***** Records to process
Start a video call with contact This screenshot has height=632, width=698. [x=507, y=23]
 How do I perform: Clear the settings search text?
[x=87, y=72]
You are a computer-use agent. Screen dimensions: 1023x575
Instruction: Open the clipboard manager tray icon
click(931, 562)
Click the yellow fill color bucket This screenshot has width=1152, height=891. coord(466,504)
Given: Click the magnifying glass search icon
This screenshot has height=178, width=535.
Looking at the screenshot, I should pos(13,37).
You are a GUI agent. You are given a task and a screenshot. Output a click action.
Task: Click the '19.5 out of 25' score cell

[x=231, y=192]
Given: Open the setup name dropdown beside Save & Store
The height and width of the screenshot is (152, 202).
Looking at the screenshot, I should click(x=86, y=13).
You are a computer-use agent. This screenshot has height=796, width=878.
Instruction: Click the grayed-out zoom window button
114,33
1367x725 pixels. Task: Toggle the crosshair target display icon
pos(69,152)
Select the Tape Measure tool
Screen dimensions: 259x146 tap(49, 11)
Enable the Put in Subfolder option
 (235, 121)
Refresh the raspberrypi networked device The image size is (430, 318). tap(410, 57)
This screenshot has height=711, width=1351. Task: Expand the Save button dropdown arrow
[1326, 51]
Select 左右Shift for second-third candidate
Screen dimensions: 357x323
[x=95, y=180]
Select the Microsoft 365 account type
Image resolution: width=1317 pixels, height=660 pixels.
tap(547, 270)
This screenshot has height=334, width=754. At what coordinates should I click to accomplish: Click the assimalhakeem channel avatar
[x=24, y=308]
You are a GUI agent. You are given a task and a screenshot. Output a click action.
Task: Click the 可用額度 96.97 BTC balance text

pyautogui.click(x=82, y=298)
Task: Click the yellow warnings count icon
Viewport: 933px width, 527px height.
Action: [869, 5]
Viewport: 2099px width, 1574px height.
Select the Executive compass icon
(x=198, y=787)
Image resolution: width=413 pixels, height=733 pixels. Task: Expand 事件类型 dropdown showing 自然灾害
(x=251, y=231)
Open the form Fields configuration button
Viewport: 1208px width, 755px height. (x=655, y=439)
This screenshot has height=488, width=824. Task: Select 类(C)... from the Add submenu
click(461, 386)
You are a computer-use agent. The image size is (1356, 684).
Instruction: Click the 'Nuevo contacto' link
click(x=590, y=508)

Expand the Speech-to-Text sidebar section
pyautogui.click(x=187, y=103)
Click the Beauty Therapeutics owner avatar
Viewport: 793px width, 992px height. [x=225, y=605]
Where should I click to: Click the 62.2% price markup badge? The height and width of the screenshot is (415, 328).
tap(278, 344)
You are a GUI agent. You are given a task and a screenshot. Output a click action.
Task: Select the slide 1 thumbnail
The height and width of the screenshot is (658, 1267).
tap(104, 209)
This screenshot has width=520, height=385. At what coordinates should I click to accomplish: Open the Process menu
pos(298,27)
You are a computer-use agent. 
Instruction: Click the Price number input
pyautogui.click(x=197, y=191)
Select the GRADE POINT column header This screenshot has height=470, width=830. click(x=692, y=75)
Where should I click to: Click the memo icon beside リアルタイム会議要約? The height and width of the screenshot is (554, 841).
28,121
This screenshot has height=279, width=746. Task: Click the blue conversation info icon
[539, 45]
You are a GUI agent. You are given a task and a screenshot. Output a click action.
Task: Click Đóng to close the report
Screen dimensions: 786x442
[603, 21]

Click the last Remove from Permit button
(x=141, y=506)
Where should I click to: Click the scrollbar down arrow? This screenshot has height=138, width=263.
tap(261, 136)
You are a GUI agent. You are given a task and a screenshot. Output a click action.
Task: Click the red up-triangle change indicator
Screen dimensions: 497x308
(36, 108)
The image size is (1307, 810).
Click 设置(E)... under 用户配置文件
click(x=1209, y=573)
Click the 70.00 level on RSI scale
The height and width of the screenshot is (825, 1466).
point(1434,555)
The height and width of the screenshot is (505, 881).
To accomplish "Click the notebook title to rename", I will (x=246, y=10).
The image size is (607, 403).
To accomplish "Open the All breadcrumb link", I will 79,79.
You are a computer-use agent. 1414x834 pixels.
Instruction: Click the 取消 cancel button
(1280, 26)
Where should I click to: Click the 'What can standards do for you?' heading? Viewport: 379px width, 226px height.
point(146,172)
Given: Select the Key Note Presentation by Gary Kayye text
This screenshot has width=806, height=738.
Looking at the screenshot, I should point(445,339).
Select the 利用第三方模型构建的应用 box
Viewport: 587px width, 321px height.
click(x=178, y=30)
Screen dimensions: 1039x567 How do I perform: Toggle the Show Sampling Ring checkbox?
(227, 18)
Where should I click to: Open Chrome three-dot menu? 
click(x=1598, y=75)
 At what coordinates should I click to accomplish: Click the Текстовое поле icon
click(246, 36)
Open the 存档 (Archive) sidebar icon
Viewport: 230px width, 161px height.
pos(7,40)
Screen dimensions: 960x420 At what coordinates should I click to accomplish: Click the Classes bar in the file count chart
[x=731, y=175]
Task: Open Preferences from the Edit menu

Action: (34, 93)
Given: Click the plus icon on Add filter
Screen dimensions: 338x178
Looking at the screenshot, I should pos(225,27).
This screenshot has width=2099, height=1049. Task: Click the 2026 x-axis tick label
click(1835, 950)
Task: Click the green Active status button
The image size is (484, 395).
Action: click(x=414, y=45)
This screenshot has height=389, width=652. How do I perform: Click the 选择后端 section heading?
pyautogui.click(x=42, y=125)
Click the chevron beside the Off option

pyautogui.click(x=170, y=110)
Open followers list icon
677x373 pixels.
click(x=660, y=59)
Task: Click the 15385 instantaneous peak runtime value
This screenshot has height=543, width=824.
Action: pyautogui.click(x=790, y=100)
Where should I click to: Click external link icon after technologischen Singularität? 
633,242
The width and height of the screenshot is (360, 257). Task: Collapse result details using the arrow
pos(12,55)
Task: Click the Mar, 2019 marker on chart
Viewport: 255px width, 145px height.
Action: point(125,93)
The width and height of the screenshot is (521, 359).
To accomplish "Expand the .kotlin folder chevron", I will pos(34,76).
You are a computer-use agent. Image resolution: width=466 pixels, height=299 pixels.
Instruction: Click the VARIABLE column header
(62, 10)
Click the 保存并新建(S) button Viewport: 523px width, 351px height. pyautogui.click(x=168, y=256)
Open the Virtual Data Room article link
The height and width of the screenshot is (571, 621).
**********
> Goal:
Copy out every line of these records with no changes at all.

> Exercise output:
Start a video call with contact This screenshot has height=632, width=698. [x=507, y=23]
 How do I perform: Clear the settings search text?
[x=87, y=72]
You are a computer-use agent. Screen dimensions: 1023x575
Instruction: Open the clipboard manager tray icon
click(931, 562)
Click the yellow fill color bucket This screenshot has width=1152, height=891. coord(466,504)
Given: Click the magnifying glass search icon
This screenshot has height=178, width=535.
Looking at the screenshot, I should pos(13,37).
You are a GUI agent. You are given a task and a screenshot. Output a click action.
Task: Click the '19.5 out of 25' score cell

[x=231, y=192]
Given: Open the setup name dropdown beside Save & Store
The height and width of the screenshot is (152, 202).
Looking at the screenshot, I should click(x=86, y=13).
You are a computer-use agent. This screenshot has height=796, width=878.
Instruction: Click the grayed-out zoom window button
114,33
1367x725 pixels. Task: Toggle the crosshair target display icon
pos(69,152)
Select the Tape Measure tool
Screen dimensions: 259x146 tap(49, 11)
Enable the Put in Subfolder option
 (235, 121)
Refresh the raspberrypi networked device The image size is (430, 318). tap(410, 57)
This screenshot has height=711, width=1351. Task: Expand the Save button dropdown arrow
[1326, 51]
Select 左右Shift for second-third candidate
Screen dimensions: 357x323
[x=95, y=180]
Select the Microsoft 365 account type
Image resolution: width=1317 pixels, height=660 pixels.
tap(547, 270)
This screenshot has height=334, width=754. At what coordinates should I click to accomplish: Click the assimalhakeem channel avatar
[x=24, y=308]
You are a GUI agent. You are given a task and a screenshot. Output a click action.
Task: Click the 可用額度 96.97 BTC balance text

pyautogui.click(x=82, y=298)
Task: Click the yellow warnings count icon
Viewport: 933px width, 527px height.
Action: [869, 5]
Viewport: 2099px width, 1574px height.
Select the Executive compass icon
(x=198, y=787)
Image resolution: width=413 pixels, height=733 pixels. Task: Expand 事件类型 dropdown showing 自然灾害
(x=251, y=231)
Open the form Fields configuration button
Viewport: 1208px width, 755px height. (x=655, y=439)
This screenshot has height=488, width=824. Task: Select 类(C)... from the Add submenu
click(461, 386)
You are a computer-use agent. The image size is (1356, 684).
Instruction: Click the 'Nuevo contacto' link
click(x=590, y=508)

Expand the Speech-to-Text sidebar section
pyautogui.click(x=187, y=103)
Click the Beauty Therapeutics owner avatar
Viewport: 793px width, 992px height. [x=225, y=605]
Where should I click to: Click the 62.2% price markup badge? The height and width of the screenshot is (415, 328).
tap(278, 344)
You are a GUI agent. You are given a task and a screenshot. Output a click action.
Task: Select the slide 1 thumbnail
The height and width of the screenshot is (658, 1267).
tap(104, 209)
This screenshot has width=520, height=385. At what coordinates should I click to accomplish: Open the Process menu
pos(298,27)
You are a computer-use agent. 
Instruction: Click the Price number input
pyautogui.click(x=197, y=191)
Select the GRADE POINT column header This screenshot has height=470, width=830. click(x=692, y=75)
Where should I click to: Click the memo icon beside リアルタイム会議要約? The height and width of the screenshot is (554, 841).
28,121
This screenshot has height=279, width=746. Task: Click the blue conversation info icon
[539, 45]
You are a GUI agent. You are given a task and a screenshot. Output a click action.
Task: Click Đóng to close the report
Screen dimensions: 786x442
[603, 21]

Click the last Remove from Permit button
(x=141, y=506)
Where should I click to: Click the scrollbar down arrow? This screenshot has height=138, width=263.
tap(261, 136)
You are a GUI agent. You are given a task and a screenshot. Output a click action.
Task: Click the red up-triangle change indicator
Screen dimensions: 497x308
(36, 108)
The image size is (1307, 810).
Click 设置(E)... under 用户配置文件
click(x=1209, y=573)
Click the 70.00 level on RSI scale
The height and width of the screenshot is (825, 1466).
point(1434,555)
The height and width of the screenshot is (505, 881).
To accomplish "Click the notebook title to rename", I will (x=246, y=10).
The image size is (607, 403).
To accomplish "Open the All breadcrumb link", I will 79,79.
You are a computer-use agent. 1414x834 pixels.
Instruction: Click the 取消 cancel button
(1280, 26)
Where should I click to: Click the 'What can standards do for you?' heading? Viewport: 379px width, 226px height.
point(146,172)
Given: Select the Key Note Presentation by Gary Kayye text
This screenshot has width=806, height=738.
Looking at the screenshot, I should point(445,339).
Select the 利用第三方模型构建的应用 box
Viewport: 587px width, 321px height.
click(x=178, y=30)
Screen dimensions: 1039x567 How do I perform: Toggle the Show Sampling Ring checkbox?
(227, 18)
Where should I click to: Open Chrome three-dot menu? 
click(x=1598, y=75)
 At what coordinates should I click to accomplish: Click the Текстовое поле icon
click(246, 36)
Open the 存档 (Archive) sidebar icon
Viewport: 230px width, 161px height.
pos(7,40)
Screen dimensions: 960x420 At what coordinates should I click to accomplish: Click the Classes bar in the file count chart
[x=731, y=175]
Task: Open Preferences from the Edit menu

Action: (34, 93)
Given: Click the plus icon on Add filter
Screen dimensions: 338x178
Looking at the screenshot, I should pos(225,27).
This screenshot has width=2099, height=1049. Task: Click the 2026 x-axis tick label
click(1835, 950)
Task: Click the green Active status button
The image size is (484, 395).
Action: click(x=414, y=45)
This screenshot has height=389, width=652. How do I perform: Click the 选择后端 section heading?
pyautogui.click(x=42, y=125)
Click the chevron beside the Off option

pyautogui.click(x=170, y=110)
Open followers list icon
677x373 pixels.
click(x=660, y=59)
Task: Click the 15385 instantaneous peak runtime value
This screenshot has height=543, width=824.
Action: pyautogui.click(x=790, y=100)
Where should I click to: Click external link icon after technologischen Singularität? 
633,242
The width and height of the screenshot is (360, 257). Task: Collapse result details using the arrow
pos(12,55)
Task: Click the Mar, 2019 marker on chart
Viewport: 255px width, 145px height.
Action: point(125,93)
The width and height of the screenshot is (521, 359).
To accomplish "Expand the .kotlin folder chevron", I will pos(34,76).
You are a computer-use agent. Image resolution: width=466 pixels, height=299 pixels.
Instruction: Click the VARIABLE column header
(62, 10)
Click the 保存并新建(S) button Viewport: 523px width, 351px height. pyautogui.click(x=168, y=256)
Open the Virtual Data Room article link
The height and width of the screenshot is (571, 621).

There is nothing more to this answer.